Aim of the exercise. In the listing, from the line with "Given: Select the 无法登录QQ radio button" to the line with "This screenshot has height=195, width=367.", swap "radio button" for "option" and write those lines out again with nothing else changed. Leave out the pictures.

Records provided.
★ ★ ★ ★ ★ ★ ★

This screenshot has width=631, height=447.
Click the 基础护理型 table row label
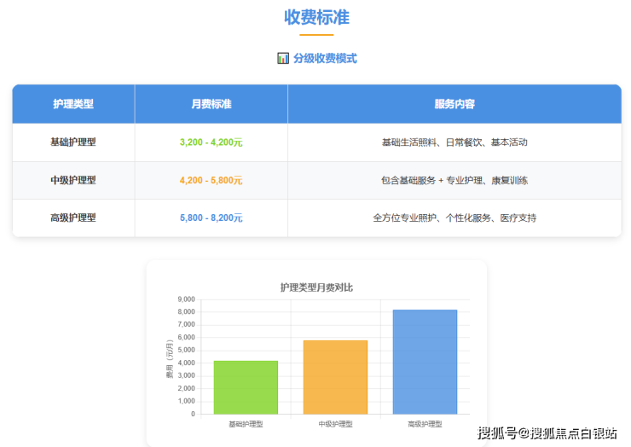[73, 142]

★ ★ ★ ★ ★ ★ ★

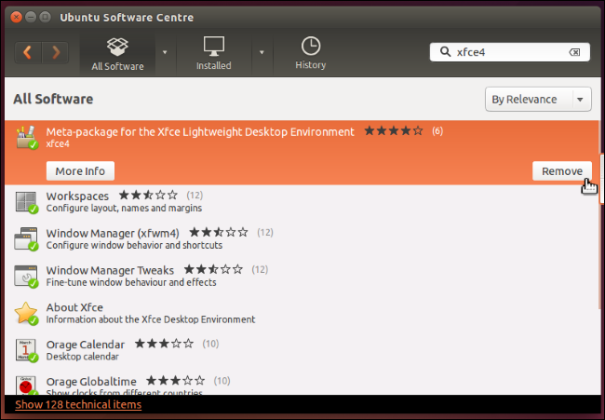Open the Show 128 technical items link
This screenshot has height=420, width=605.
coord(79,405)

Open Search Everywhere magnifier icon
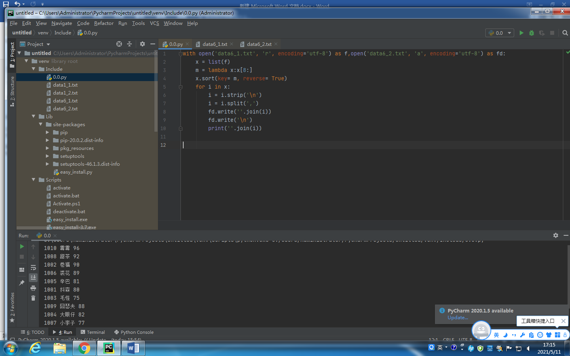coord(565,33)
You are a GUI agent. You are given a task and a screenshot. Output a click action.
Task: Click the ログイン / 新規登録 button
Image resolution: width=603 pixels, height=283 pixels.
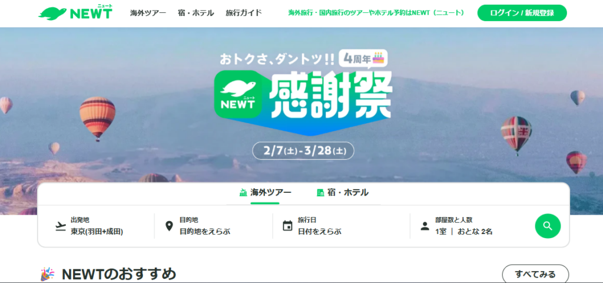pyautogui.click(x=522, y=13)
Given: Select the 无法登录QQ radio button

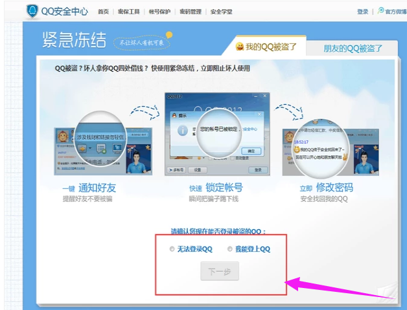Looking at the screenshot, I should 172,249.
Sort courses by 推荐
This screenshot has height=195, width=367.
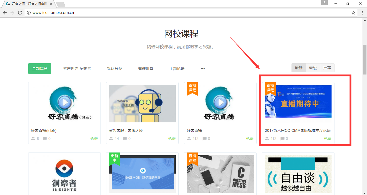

★ ★ ★ ★ ★ ★ ★

Answer to this exercise.
Given: Select the 无法登录QQ option

Looking at the screenshot, I should 172,249.
Sort courses by 推荐
This screenshot has height=195, width=367.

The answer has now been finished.